*WHAT THIS TASK INVOLVES*. Take every line from the data that has the word "header" in it.

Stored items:
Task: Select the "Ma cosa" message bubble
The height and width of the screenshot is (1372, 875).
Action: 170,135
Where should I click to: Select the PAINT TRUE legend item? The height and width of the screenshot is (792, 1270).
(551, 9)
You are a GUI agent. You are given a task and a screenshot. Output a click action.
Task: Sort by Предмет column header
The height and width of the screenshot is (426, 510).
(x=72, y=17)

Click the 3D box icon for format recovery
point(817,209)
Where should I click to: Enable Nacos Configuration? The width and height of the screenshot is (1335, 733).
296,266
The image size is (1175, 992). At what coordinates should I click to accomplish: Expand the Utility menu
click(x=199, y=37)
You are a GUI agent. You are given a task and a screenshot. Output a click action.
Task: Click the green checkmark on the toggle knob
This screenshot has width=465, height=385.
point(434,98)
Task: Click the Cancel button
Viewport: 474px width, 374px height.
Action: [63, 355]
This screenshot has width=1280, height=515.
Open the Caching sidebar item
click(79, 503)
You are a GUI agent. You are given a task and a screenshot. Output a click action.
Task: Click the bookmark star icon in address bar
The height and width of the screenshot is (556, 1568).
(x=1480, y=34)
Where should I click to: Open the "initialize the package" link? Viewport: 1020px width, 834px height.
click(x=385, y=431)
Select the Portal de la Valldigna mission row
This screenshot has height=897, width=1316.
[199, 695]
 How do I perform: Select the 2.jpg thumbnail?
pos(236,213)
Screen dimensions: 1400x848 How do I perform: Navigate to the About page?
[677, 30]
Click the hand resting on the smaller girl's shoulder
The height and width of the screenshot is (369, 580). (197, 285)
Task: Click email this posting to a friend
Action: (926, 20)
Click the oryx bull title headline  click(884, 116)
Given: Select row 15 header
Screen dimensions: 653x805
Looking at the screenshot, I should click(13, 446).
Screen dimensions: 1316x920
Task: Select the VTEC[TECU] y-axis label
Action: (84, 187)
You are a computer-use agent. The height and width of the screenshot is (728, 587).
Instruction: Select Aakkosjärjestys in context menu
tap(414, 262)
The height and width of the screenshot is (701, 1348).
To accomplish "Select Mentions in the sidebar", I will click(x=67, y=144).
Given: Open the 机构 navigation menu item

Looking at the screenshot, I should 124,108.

*EXPECTED OUTPUT*.
Task: Sort by Предмет column header
Given: Select row 15 header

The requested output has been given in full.